## PAGE TEXT
6 Using R Reproducibly

Author: Alicia Hofelich Mohr




Most scientific work is iterative


The process between input and output needs to be transparent and repeatable.




6.1 Types of Reproducibility

Many fields, most notably biomedicine and psychology, have been undergoing a replication crisis - a name given to the finding that many published research results can not be reproduced.

But what is meant by “reproducible”? Given the diversity of disciplines involved, not everyone uses the term in the same way. Scholars such as Victoria Stodden and Brian Nosek, who leads the Center for Open Science, distinguish between several types of reproducibility:


Computational Reproducibility: Given the author’s data and statistical code, can someone produce the same results?



Empirical Reproducibility: Is there enough information communicated about the study (e.g., design, experimental procedure, exclusion criteria, etc) for another researcher to repeat it in the exact same way?



Statistical Reproducibility: Is adequate information provided about the choice of statistical tests, threshold values, corrections, and a priori hypotheses to protect against statistical biases (such as “p-hacking”)?



Replicability: If someone re-runs the study with the same methods and analysis, collecting new data, do they get the same results?

6.2 General Principles of Reproducibility

6.2.1 Don’t do things by hand

Everything that happens between the raw data and final output should be captured in the script. Point and click edits can’t be tracked, and it may be impossible to reverse any errors (rounding, copy/paste, overwriting).

It can also be time consuming to re-do “by hand” edits.

6.2.2 Automate where you can

Repetitive tasks are prone to errors (and are inefficient).

As a programmatic language, R is useful for many automation tasks.

  • File manipulation file.create(), dir.create(), list.files(), file.copy(), write()
  • Looped processing for(), while()
  • Vectorized functions apply(), lappy(), Vectorize()

## INFORMATION SUPPLIED
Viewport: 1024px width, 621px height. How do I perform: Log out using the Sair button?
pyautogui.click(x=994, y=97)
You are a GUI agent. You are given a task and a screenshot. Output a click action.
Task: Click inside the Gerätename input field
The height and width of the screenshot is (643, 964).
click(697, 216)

* * *

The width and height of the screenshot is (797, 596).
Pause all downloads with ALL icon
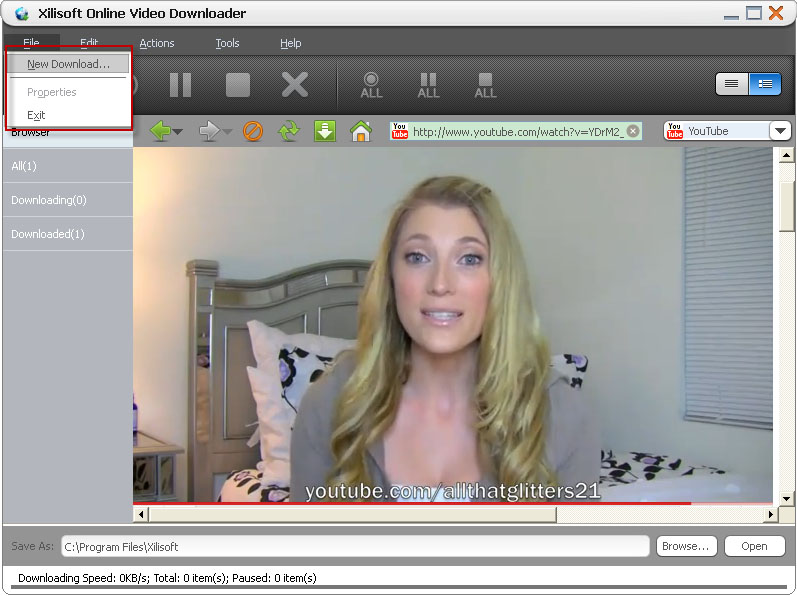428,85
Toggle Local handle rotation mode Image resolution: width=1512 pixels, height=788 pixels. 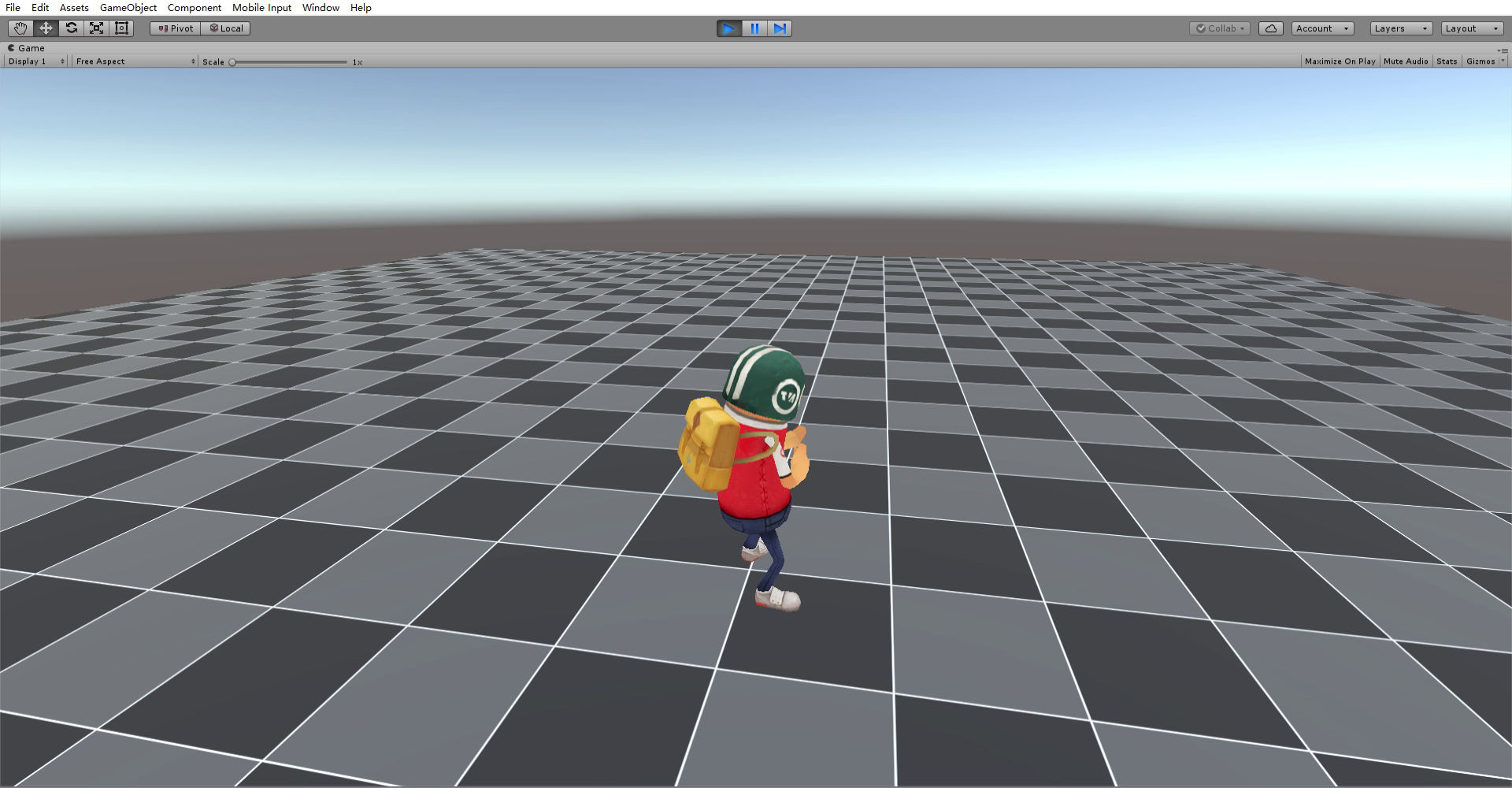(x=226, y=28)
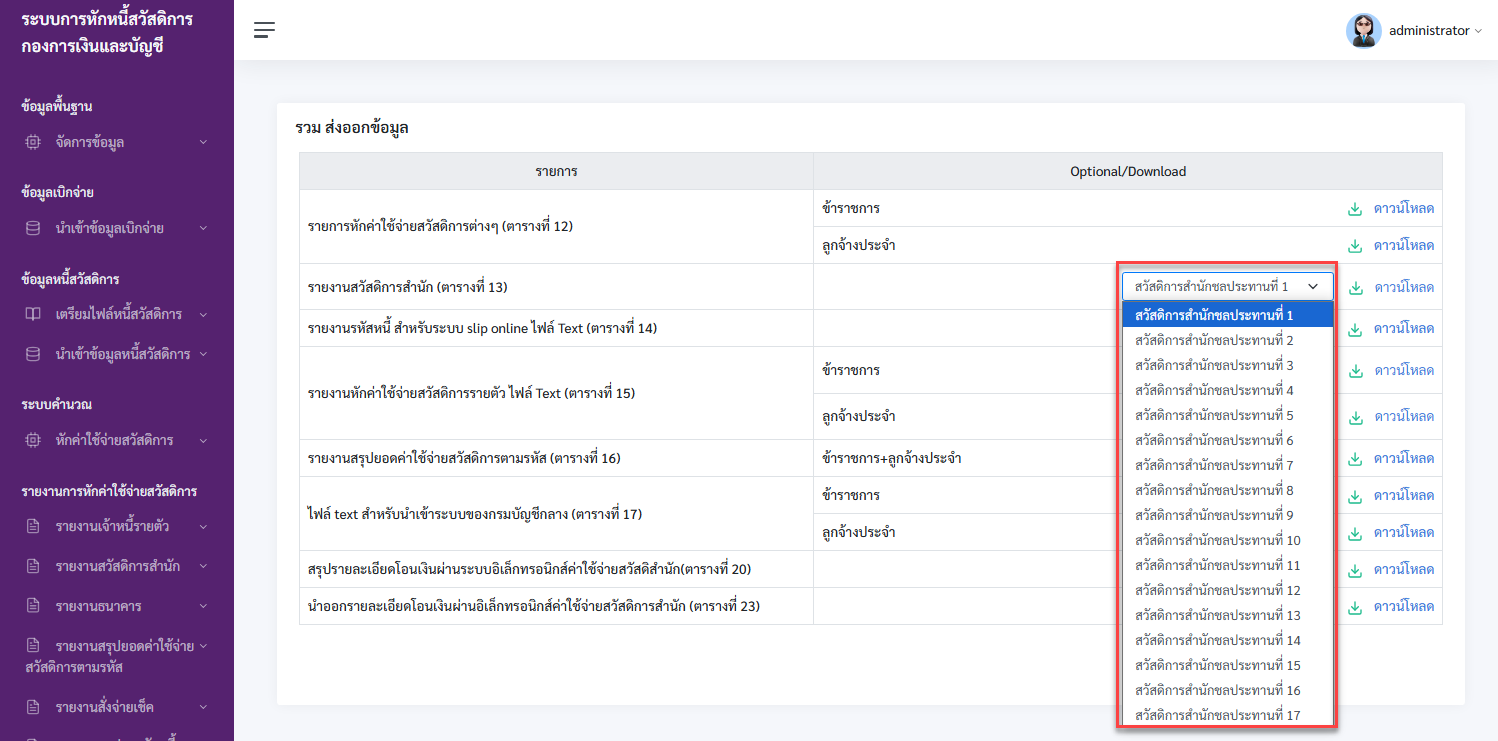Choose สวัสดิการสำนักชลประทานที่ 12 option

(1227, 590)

## GOAL OF THE EXERCISE
In the text on using R reproducibly, which R functions are listed for looped processing?

## SOLUTION
for() and while()